The Finns moved away from highly centralised planning and standardised testing decades ago. Instead they focused their time energy and resources on improving the quality of their teaching force. To teach in Finland, you need a masters qualification. You are a didactition, a concept totally foreign in the USA (and here, as it happens).

Google the word - results come up only in Finnish - yet it's an English word.

There is a waiting list to get into teaching in Finnish universities. Teachers are highly respected and well paid. They also have a strong union. The last characteristic is about the only one that in this country we share with them.

If we want to improve educational standards, lets support the people critical to school performance. Let's pay them what they're worth, improve their status, and understand that teachers shape the future.

Ask the Finns. 
 


Tuesday, 10 May 2016

This Gearing is Negative



Negative gearing of home loans has become an election issue.

For those readers (like me) who find topics about finance as exciting as warm custard, here is a definition -  

Gearing simply means borrowing money to buy an asset. In the case of property, you have taken out a loan to purchase a property. Negative gearing means that the interest you are paying on the loan is more than the income. As a result, you are making a loss.

But why, you ask, would you buy a property and run it at a loss? Wait – there’s more.
If you do this, you can claim the loss as a tax deduction. Now that’s a trick. It means that you’re paying less tax than I am, when I bought a unit and paid cash for it. So, I’m subsidising your investment.

Financially it makes sense; ethically, not so much.

There is one very basic concept implicit in the process which seems to have been ignored in the political debate.

That concept relates to the definition of a "home". Perhaps I am old fashioned, as I've always considered a home as a place to live. You know, as referred to in Maslow's hierarchy of basic needs - a place of shelter.
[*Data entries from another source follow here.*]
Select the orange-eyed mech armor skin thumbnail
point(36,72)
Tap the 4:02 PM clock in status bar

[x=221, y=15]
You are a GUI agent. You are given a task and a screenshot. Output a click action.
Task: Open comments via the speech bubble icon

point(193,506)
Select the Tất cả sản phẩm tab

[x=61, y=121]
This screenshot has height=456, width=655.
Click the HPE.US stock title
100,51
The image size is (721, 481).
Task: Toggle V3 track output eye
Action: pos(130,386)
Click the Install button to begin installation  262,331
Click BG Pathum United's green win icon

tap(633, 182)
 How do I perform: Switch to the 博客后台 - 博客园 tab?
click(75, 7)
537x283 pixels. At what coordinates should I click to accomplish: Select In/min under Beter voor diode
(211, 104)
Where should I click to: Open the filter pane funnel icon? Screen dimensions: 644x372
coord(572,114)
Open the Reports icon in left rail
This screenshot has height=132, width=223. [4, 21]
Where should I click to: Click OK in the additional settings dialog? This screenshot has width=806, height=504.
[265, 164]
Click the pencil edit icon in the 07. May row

Negative gearing looks at "home" in a different fashion. It sees a home as an investment, not a place of shelter.

It also considers this same home as a tax dodge. 

Now that process, claiming a deduction for the purchase of a home that the owner is living in sounds to me, reasonable enough. For this owner, the home is indeed a place of shelter.

But consider a different scenario. In this case, a property investor has five homes, and has made a great deal of money from the property market. This same investor is treated by the ATO in exactly the same way as a first home buyer. But for this owner, the home is something else entirely. It is an investment.

That is not reasonable. Why should my hard-earned tax dollar contribute to this individual's accumulating wealth? What is also not reasonable is that first home buyers, in Maslow’s terms, are being priced out of their capacity to seek shelter.

A bit strong, you say? Not really, negative gearing, amongst other things, puts upward pressure on home prices. So one segment of the population, property investors, are being subsidised by the taxpayer to keep another segment out of the market.

It does, and will continue to do so under the Coalition's negative gearing policy.

It stinks.

It needs to be tweaked. You should only be able to negatively gear your place of residence.